GLASGOW, SCOTLAND - NOVEMBER 15: Steve Clarke, Head Coach of Scotland, speaks to the media in a post match press conference after the UEFA Nations League 2024/25 League A Group A1 match between Scotland and Croatia at Hampden Park on November 15, 2024 in Glasgow, Scotland. (Photo by Ian MacNicol - UEFA/UEFA via Getty Images)
Celtic fans know that there are bad columns. There are lazy columns. And then there are pieces like Michael Gannon’s recent one which don’t just scrape the bottom of the barrel, they drill straight through it and keep going.
Because what we had in his Steve Clarke piece was not analysis. It was not reporting. It was not even particularly clever speculation. In fact, it was fan fiction.
Let’s start with the central premise, because it really is something to behold.
Steve Clarke, according to Gannon, may have been sending a coded message in his recent comments about his Scotland future.
Not to the SFA or to his employers. Not to the people who actually control his contract. To Celtic.
You see, if you “read between the lines”, if you apply the correct level of journalistic clairvoyance, if you squint just hard enough at a fairly mundane set of remarks, you can apparently uncover a hidden message. A footballing bat signal, if you like.
“Come and get me.”
And what is the evidence for this? Well, there isn’t any.
But there is something even better. There is “what if?”
Because, that is the phrase doing all the heavy lifting here.
The other day, I covered Keevins and his own idiotic piece about Askou at Motherwell and how someone told him a story about how the boss of our title rival had used the word “we” when talking about us. Pure gossip, weaponised against an innocent man. This is just as bad. This stinks just as much.

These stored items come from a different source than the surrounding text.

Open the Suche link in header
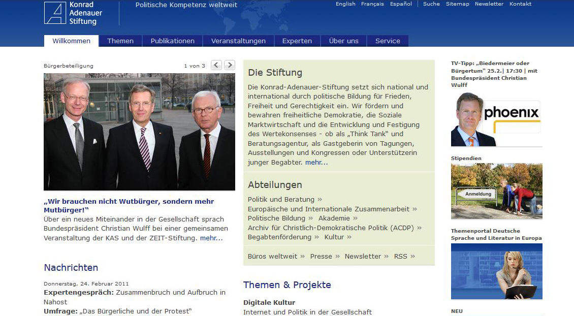 click(x=431, y=4)
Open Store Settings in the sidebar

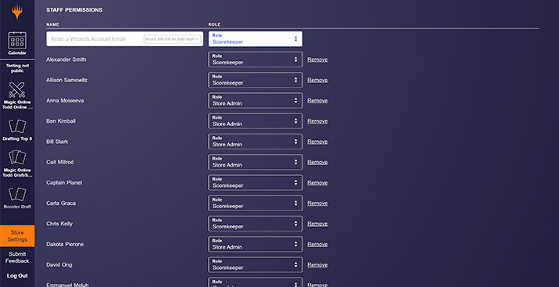point(17,235)
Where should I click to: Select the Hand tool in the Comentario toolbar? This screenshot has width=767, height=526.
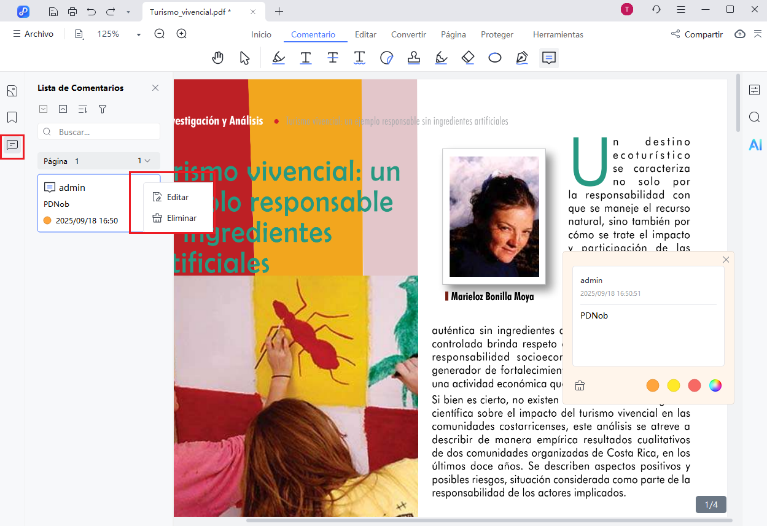pos(218,57)
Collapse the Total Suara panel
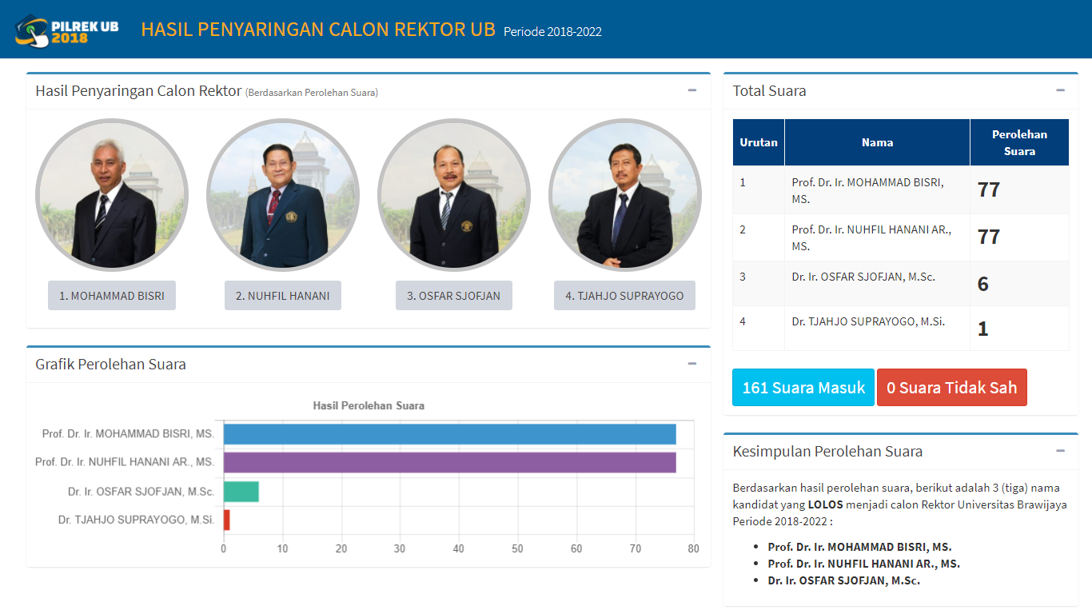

When your entire column is built on “what if”, you are not reporting the story.
You are inventing one.
Which means you are no longer a journalist. You are fiction writer.
That is exactly what this is.
Gannon does try to give it a bit of credibility by invoking Brendan Rodgers. Rodgers, we are told, was a master of “sewing seeds” and steering narratives. The seasoned hacks, apparently, saw it coming before he left. Fine.

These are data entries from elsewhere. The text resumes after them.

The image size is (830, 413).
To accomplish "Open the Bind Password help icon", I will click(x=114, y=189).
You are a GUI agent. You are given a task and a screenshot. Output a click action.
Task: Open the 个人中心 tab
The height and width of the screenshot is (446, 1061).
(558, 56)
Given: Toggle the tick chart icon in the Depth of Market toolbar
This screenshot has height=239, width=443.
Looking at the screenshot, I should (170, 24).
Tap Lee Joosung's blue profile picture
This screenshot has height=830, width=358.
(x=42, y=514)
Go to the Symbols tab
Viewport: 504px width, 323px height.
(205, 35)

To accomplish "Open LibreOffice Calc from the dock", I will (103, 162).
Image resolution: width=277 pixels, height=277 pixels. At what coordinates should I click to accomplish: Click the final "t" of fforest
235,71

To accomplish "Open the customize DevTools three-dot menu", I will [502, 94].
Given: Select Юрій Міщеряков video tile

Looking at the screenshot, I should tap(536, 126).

Rodgers did that from time to time, but you could just as easily conclude that Rodgers frustration with life at Celtic was clear before he left and he was telegraphing his clear unhappiness as clearly as he can.

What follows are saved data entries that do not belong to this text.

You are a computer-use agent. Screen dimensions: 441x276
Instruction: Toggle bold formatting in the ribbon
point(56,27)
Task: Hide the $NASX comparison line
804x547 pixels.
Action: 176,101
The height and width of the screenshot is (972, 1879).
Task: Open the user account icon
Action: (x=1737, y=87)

(That he has been vindicated is not included in the piece.)
Still, Rodgers did use the media to send a message every once in a while. That does not mean every manager is now speaking in riddles like some kind of footballing oracle. It does not mean every comment contains a hidden agenda waiting to be decoded by those clever enough to “read between the lines.”
But that is the leap this piece makes.
Rodgers once did something vaguely similar, therefore Clarke must be doing it too. That is not logic. That is leaping from a fact to a conclusion unrelated to it like a frog with jumper cables attached to his nether regions.
The next step is to position Celtic as the target of this supposed message. A “pretty tasty job” just sitting there, waiting to be filled, and Clarke apparently dropping hints that he would not mind being considered.
Again, based on absolutely nothing. No source. No quote and no indication from Clarke himself. Just a feeling. “You get the sense…”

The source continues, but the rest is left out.